→ COMPLETE THE FOLLOWING
**A)** Which token categories does the OpenClaw token cost article split the session total into, and what count and percentage does it give for each?
**B)** How would you sum up the OpenClaw token cost article in two sentences?
**C)** Carry on writing the OpenClaw token cost article from the point where it ends.

Original Title: Why My OpenClaw Sessions Burned 21.5M Tokens in a Day (And What Actually Fixed It)
Original Author: MOSHIII
Translation: Peggy, BlockBeats
Editor’s Note: In the current rapid popularization of Agent applications, many teams have discovered a seemingly abnormal phenomenon: the system runs perfectly fine, but token costs have been continuously rising unknowingly. This article analyzes a real OpenClaw workload and finds that the reasons for cost explosions often do not come from user inputs or model outputs, but from overlooked context cache replay. The model repeatedly reads a massive historical context in each round of calls, resulting in huge token consumption.
The article combines specific session data to demonstrate how tool outputs, browser snapshots, JSON logs, and other large intermediate products are constantly written into historical context and repeatedly read in the agent loop.
Through this case, the author proposes a clear optimization idea: from context structure design, tool output management to compaction mechanism configuration. For developers building Agent systems, this is not only a technical troubleshooting record but also a money-saving strategy.
The following is the original text:
I analyzed a real OpenClaw workload and discovered a pattern that I believe many Agent users would recognize:
Token usage looks very "active"
Responses also appear quite normal
But token consumption suddenly skyrockets
Below are the structural breakdown, root causes, and feasible repair paths from this analysis.
TL;DR
The biggest cost driver is not that user messages are too long. Rather, it's the massive cached prefix being repeatedly replayed.
From session data:
Total tokens: 21,543,714
cacheRead: 17,105,970 (79.40%)
input: 4,345,264 (20.17%)
output: 92,480 (0.43%)
In other words: The cost of most calls is not actually from processing new user intentions, but from repeatedly reading a vast historical context.
"Wait, how could this happen?" moment
I initially thought the high token usage came from: very long user prompts, a large amount of output generation, or expensive tool calls.
But the real dominant pattern is:
input: hundreds to thousands of tokens
cacheRead: 170,000 to 180,000 tokens per call
That is to say, the model is repeatedly reading the same massive stable prefix every round.

→ SUPPLIED DATA
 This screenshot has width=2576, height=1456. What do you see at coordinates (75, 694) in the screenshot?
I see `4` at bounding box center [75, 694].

--

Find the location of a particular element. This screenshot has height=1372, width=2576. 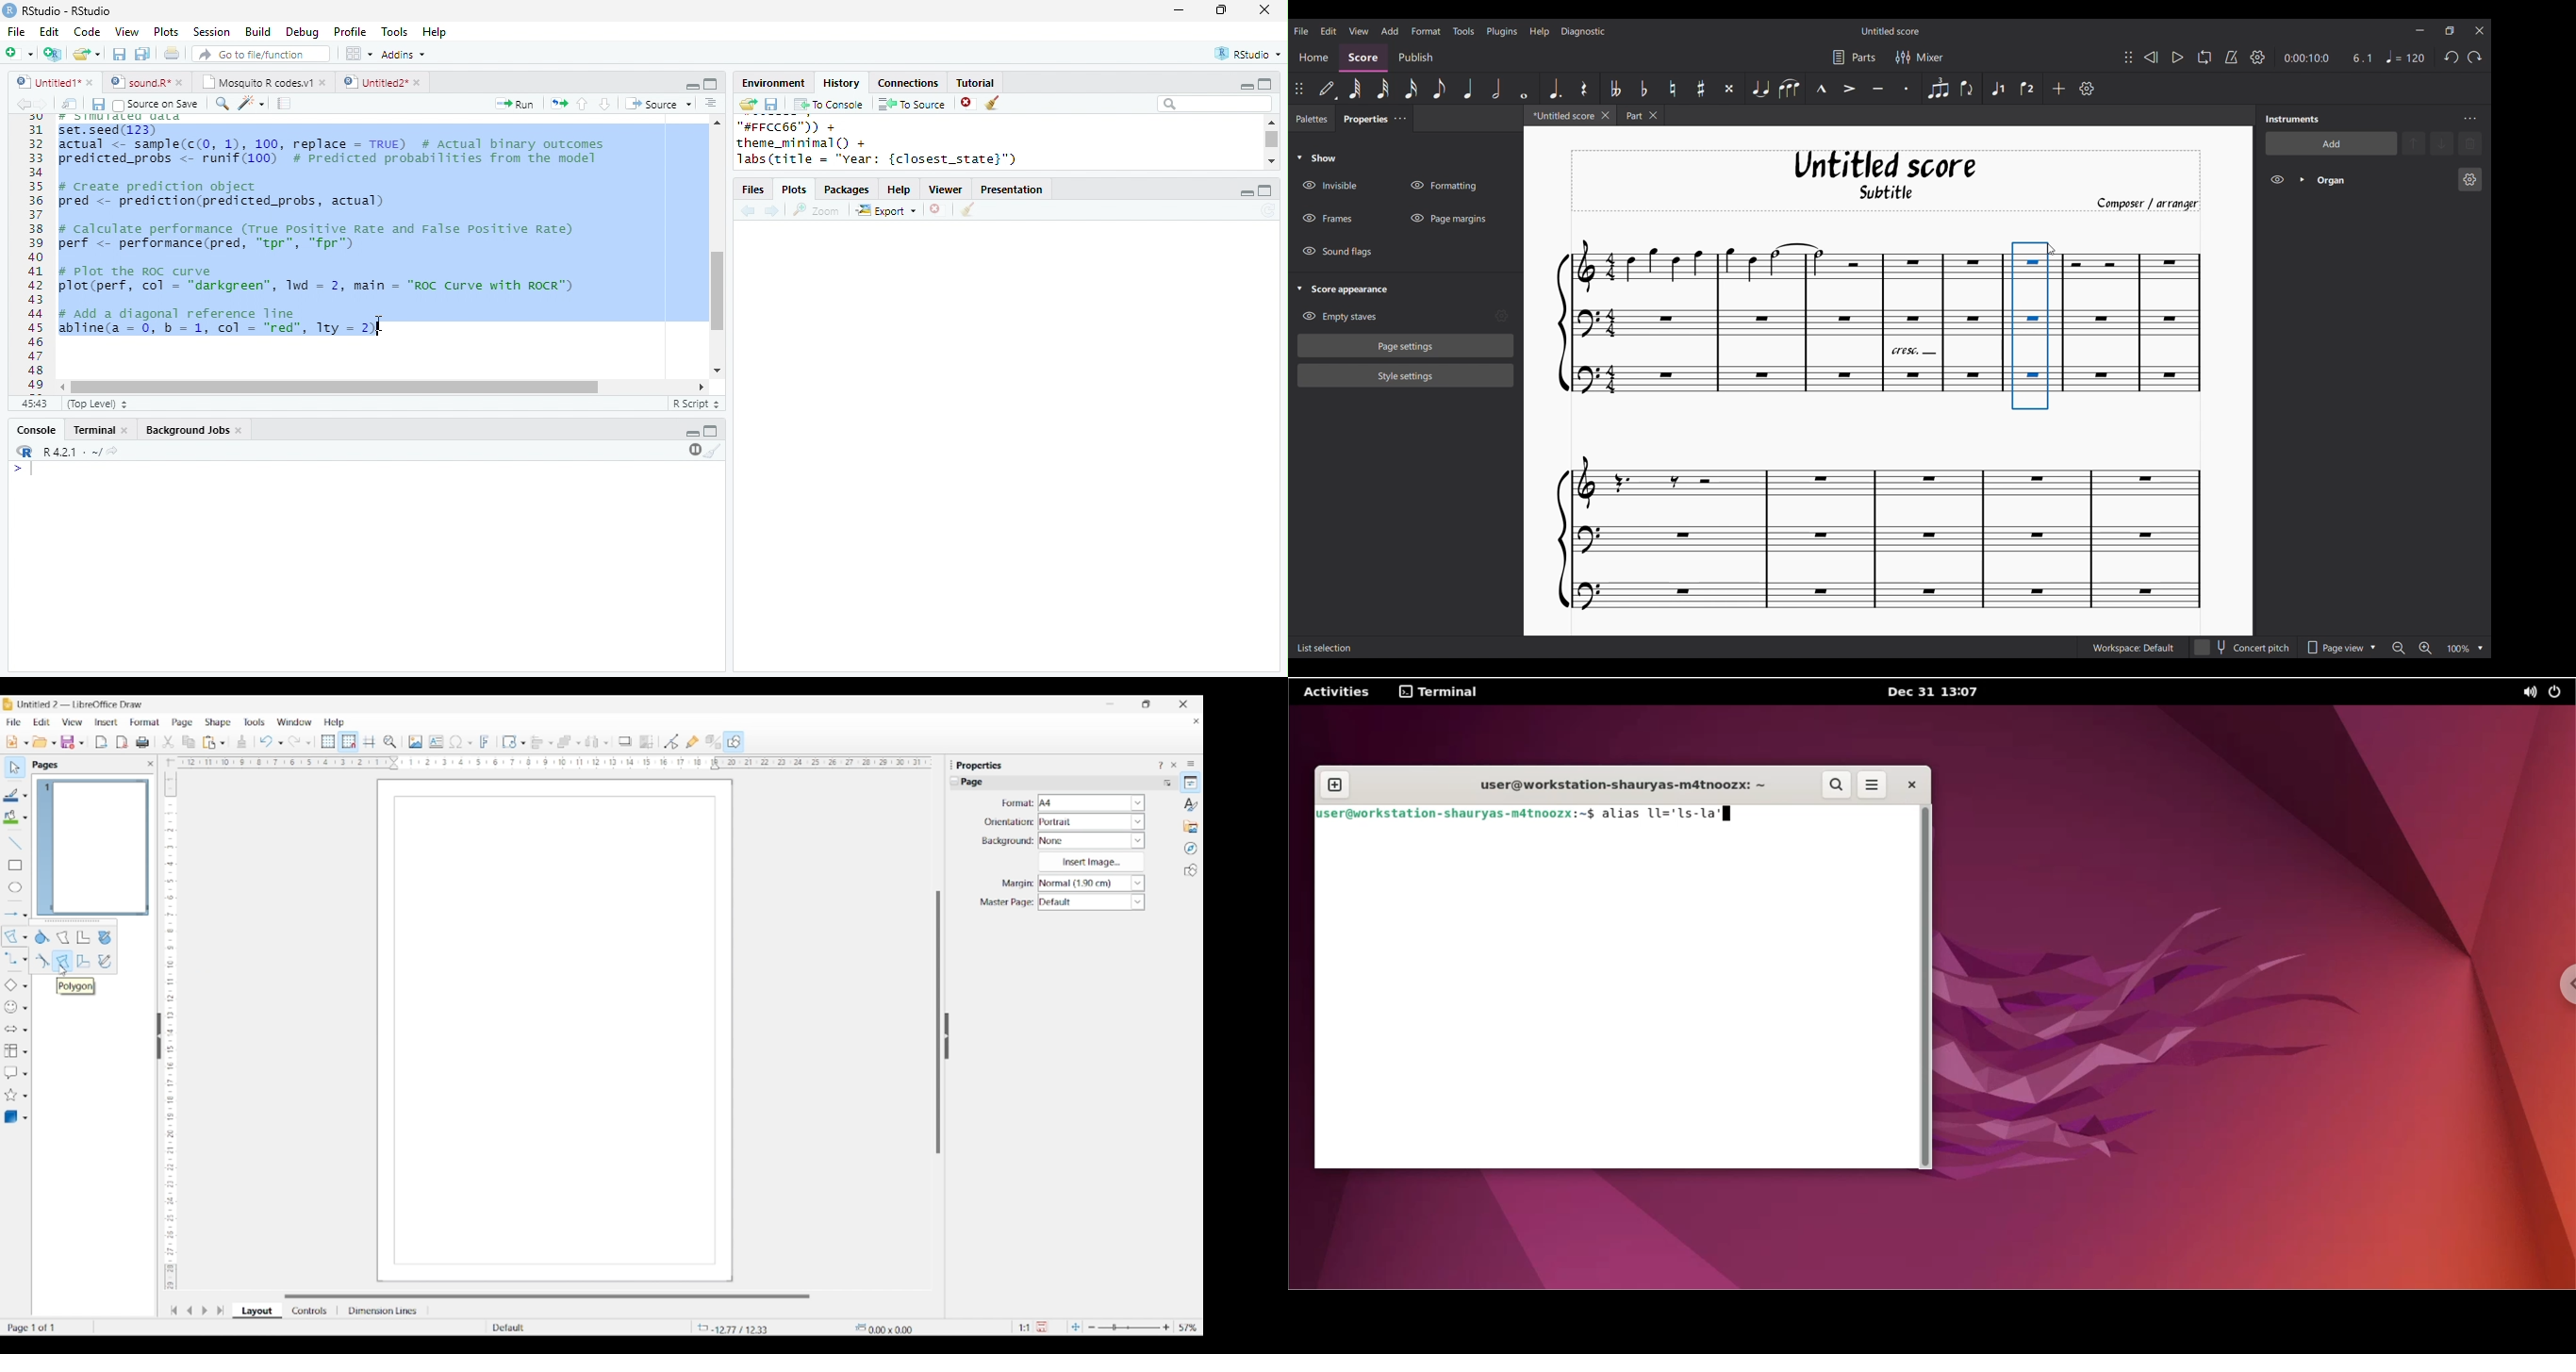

→ IN RESPONSE
**A)**
cacheRead: 17,105,970 (79.40%)
input: 4,345,264 (20.17%)
output: 92,480 (0.43%)

**B)** An analysis of a real OpenClaw workload found that of 21,543,714 total tokens, 79.40% were cacheRead, 20.17% were input and only 0.43% were output. The biggest cost driver was not long user messages or heavy output but a massive cached prefix of 170,000 to 180,000 tokens that the model read again on every call, while each call's input was only hundreds to thousands of tokens.

**C)**
Data Scope
I analyzed data from two levels:
1. Runtime logs
2. Session transcripts
It should be noted that:
Runtime logs are primarily used to observe behavior signals (such as restarts, errors, configuration issues)
Accurate token statistics come from the usage field in session JSONL
Scripts used:
scripts/session_token_breakdown.py
scripts/session_duplicate_waste_analysis.py
Generated analysis files:
tmp/session_token_stats_v2.txt
tmp/session_token_stats_v2.json
tmp/session_duplicate_waste.txt
tmp/session_duplicate_waste.json
tmp/session_duplicate_waste.png
Where is the actual token consumption?
1) Session Concentration
There is one session that consumed far more than the others:
570587c3-dc42-47e4-9dd4-985c2a50af86: 19,204,645 tokens
Then there is a significant drop:
ef42abbb-d8a1-48d8-9924-2f869dea6d4a: 1,505,038
ea880b13-f97f-4d45-ba8c-a236cf6f2bb5: 649,584
2) Behavior Concentration
Tokens primarily come from:
toolUse: 16,372,294
stop: 5,171,420
This indicates that the issue mainly lies within tool call chain loops, rather than normal chatting.
3) Time Concentration
Token peaks are not random but are concentrated in several time periods:
2026-03-08 16:00: 4,105,105
2026-03-08 09:00: 4,036,070
2026-03-08 07:00: 2,793,648
What's inside the massive cached prefix?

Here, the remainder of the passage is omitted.